YOUR ASSIGNMENT | Everything from the line containing "This screenshot has height=1176, width=1036." through the final line of the entries, both included, should be copied exactly and with nothing else; please skip pictures.

SOURCE RECORDS |
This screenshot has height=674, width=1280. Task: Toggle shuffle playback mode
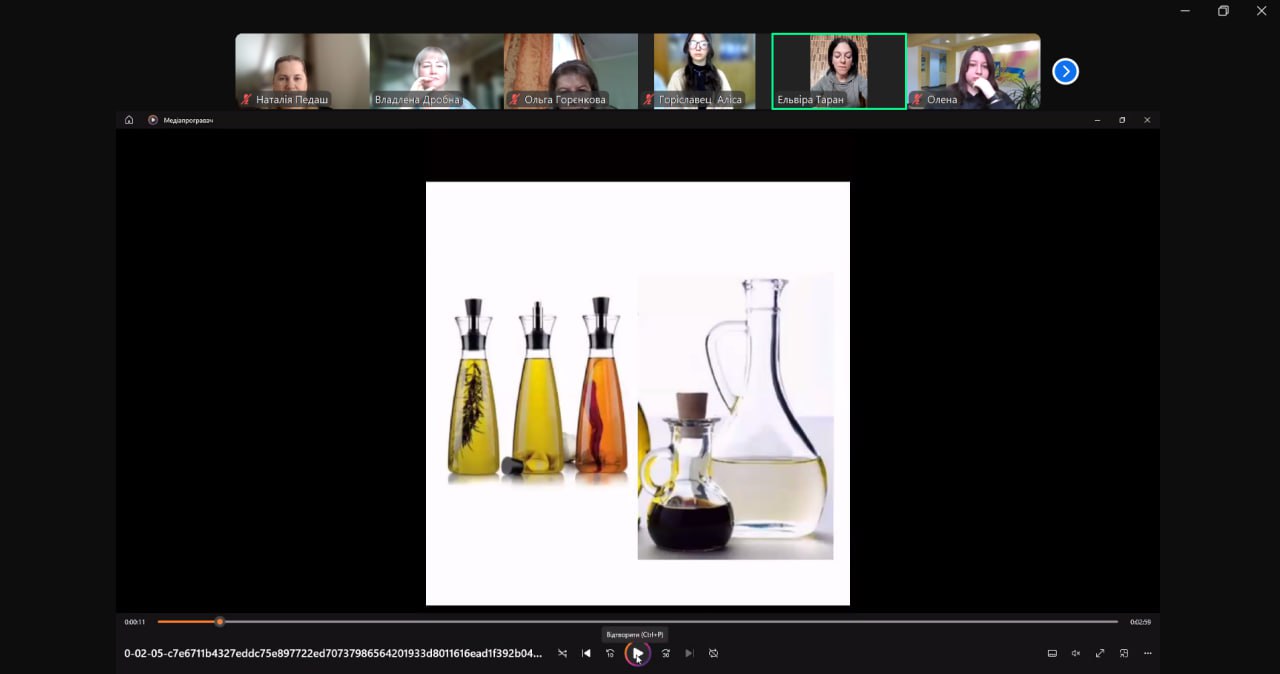coord(562,653)
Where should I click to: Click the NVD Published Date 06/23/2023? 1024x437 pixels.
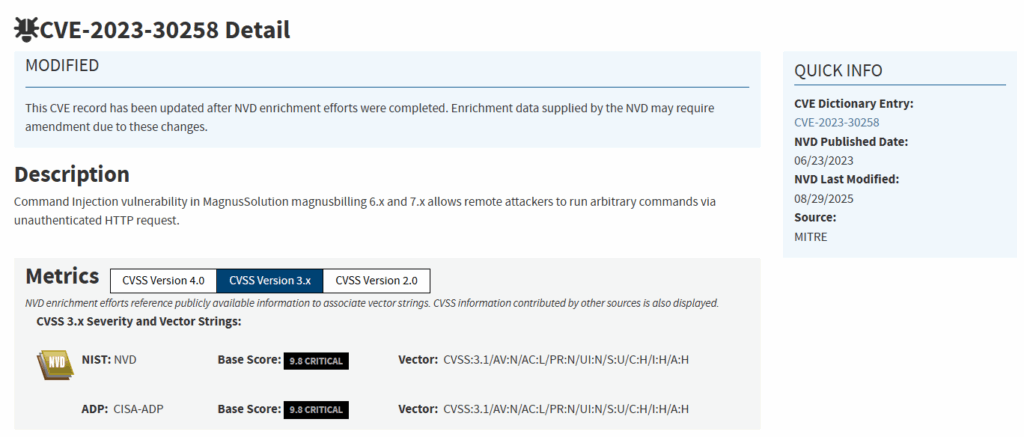(x=824, y=160)
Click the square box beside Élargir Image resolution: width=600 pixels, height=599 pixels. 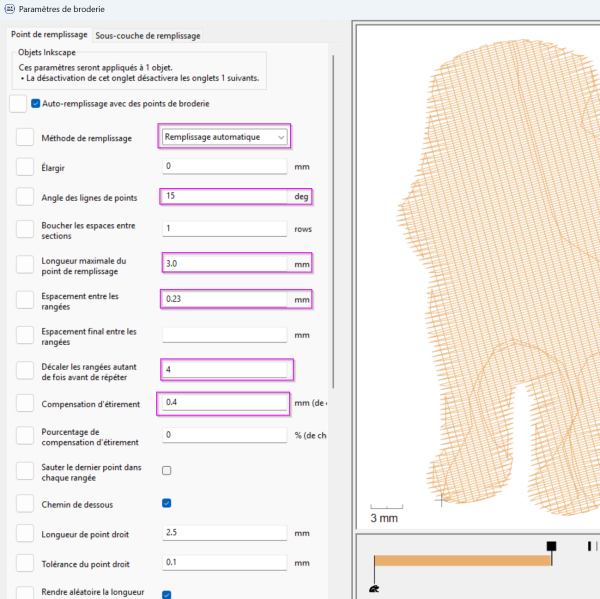pos(25,167)
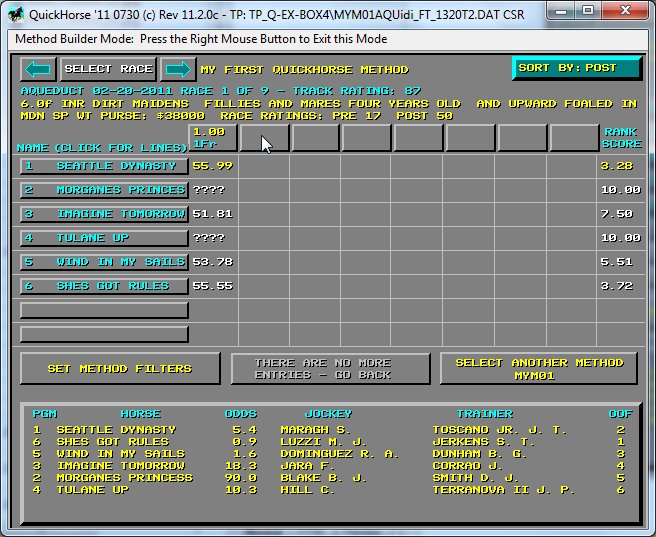Click the first empty horse name slot
656x537 pixels.
(x=104, y=310)
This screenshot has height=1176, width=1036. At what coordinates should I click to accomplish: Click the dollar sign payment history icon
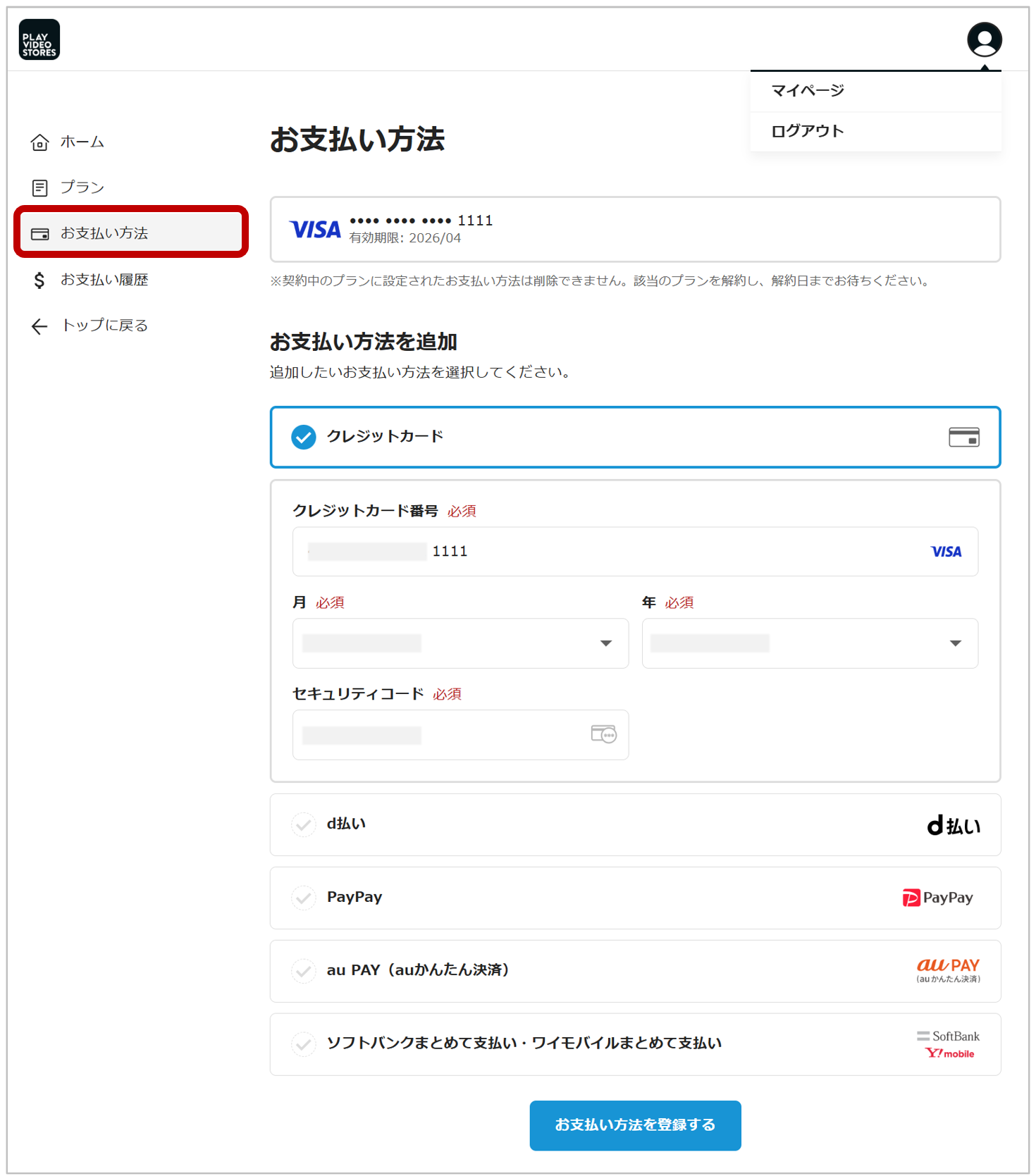coord(39,280)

THE COMPLETED TASK |
This screenshot has height=1176, width=1036. At what coordinates should I click to accomplish: Click the dollar sign payment history icon
coord(39,280)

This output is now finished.